WRITTEN INSTRUCTION – Rewrite the items below so that each "Viewport" becomes "Display", keeping everything else the same.

Items from a data source –
========================

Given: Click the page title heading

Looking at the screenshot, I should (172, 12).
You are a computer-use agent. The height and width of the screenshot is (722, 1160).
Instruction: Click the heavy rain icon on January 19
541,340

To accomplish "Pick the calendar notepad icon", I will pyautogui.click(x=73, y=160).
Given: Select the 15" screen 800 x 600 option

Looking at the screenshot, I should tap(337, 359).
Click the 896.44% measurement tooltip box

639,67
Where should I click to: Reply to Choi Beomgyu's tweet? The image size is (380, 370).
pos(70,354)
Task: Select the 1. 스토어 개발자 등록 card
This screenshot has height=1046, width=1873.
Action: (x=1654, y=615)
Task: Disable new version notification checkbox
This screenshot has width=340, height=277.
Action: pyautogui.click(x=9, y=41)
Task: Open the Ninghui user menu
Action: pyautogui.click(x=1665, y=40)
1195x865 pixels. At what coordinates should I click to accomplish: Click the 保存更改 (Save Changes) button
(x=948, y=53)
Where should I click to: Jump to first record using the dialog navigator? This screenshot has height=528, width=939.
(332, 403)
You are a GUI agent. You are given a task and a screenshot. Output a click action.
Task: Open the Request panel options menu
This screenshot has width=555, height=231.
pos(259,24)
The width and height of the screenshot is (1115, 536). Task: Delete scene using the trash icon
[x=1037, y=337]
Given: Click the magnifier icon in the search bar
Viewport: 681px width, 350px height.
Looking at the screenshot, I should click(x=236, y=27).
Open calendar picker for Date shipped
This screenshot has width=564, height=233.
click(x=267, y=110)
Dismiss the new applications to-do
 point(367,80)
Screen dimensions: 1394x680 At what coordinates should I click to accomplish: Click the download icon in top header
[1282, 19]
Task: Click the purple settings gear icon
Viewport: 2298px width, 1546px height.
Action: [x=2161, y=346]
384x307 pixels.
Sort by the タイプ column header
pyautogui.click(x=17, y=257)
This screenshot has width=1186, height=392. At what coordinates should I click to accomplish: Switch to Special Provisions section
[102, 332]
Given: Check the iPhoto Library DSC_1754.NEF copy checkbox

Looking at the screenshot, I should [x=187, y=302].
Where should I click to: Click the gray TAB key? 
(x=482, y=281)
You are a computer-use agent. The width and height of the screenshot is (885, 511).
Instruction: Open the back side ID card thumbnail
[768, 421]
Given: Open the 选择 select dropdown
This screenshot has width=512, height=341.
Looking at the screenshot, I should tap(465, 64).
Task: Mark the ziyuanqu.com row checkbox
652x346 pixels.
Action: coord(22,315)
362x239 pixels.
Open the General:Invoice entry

========================

RIGHT ANSWER –
Given: Click the page title heading

Looking at the screenshot, I should (172, 12).
You are a computer-use agent. The height and width of the screenshot is (722, 1160).
Instruction: Click the heavy rain icon on January 19
541,340

To accomplish "Pick the calendar notepad icon", I will pyautogui.click(x=73, y=160).
Given: Select the 15" screen 800 x 600 option

Looking at the screenshot, I should tap(337, 359).
Click the 896.44% measurement tooltip box

639,67
Where should I click to: Reply to Choi Beomgyu's tweet? The image size is (380, 370).
pos(70,354)
Task: Select the 1. 스토어 개발자 등록 card
This screenshot has height=1046, width=1873.
Action: (x=1654, y=615)
Task: Disable new version notification checkbox
This screenshot has width=340, height=277.
Action: pyautogui.click(x=9, y=41)
Task: Open the Ninghui user menu
Action: pyautogui.click(x=1665, y=40)
1195x865 pixels. At what coordinates should I click to accomplish: Click the 保存更改 (Save Changes) button
(x=948, y=53)
Where should I click to: Jump to first record using the dialog navigator? This screenshot has height=528, width=939.
(332, 403)
You are a GUI agent. You are given a task and a screenshot. Output a click action.
Task: Open the Request panel options menu
This screenshot has width=555, height=231.
pos(259,24)
The width and height of the screenshot is (1115, 536). Task: Delete scene using the trash icon
[x=1037, y=337]
Given: Click the magnifier icon in the search bar
Display: 681px width, 350px height.
Looking at the screenshot, I should click(x=236, y=27).
Open calendar picker for Date shipped
This screenshot has width=564, height=233.
click(x=267, y=110)
Dismiss the new applications to-do
 point(367,80)
Screen dimensions: 1394x680 At what coordinates should I click to accomplish: Click the download icon in top header
[1282, 19]
Task: Click the purple settings gear icon
Display: 2298px width, 1546px height.
Action: [x=2161, y=346]
384x307 pixels.
Sort by the タイプ column header
pyautogui.click(x=17, y=257)
This screenshot has width=1186, height=392. At what coordinates should I click to accomplish: Switch to Special Provisions section
[102, 332]
Given: Check the iPhoto Library DSC_1754.NEF copy checkbox

Looking at the screenshot, I should [x=187, y=302].
Where should I click to: Click the gray TAB key? 
(x=482, y=281)
You are a computer-use agent. The width and height of the screenshot is (885, 511).
Instruction: Open the back side ID card thumbnail
[768, 421]
Given: Open the 选择 select dropdown
This screenshot has width=512, height=341.
Looking at the screenshot, I should tap(465, 64).
Task: Mark the ziyuanqu.com row checkbox
652x346 pixels.
Action: coord(22,315)
362x239 pixels.
Open the General:Invoice entry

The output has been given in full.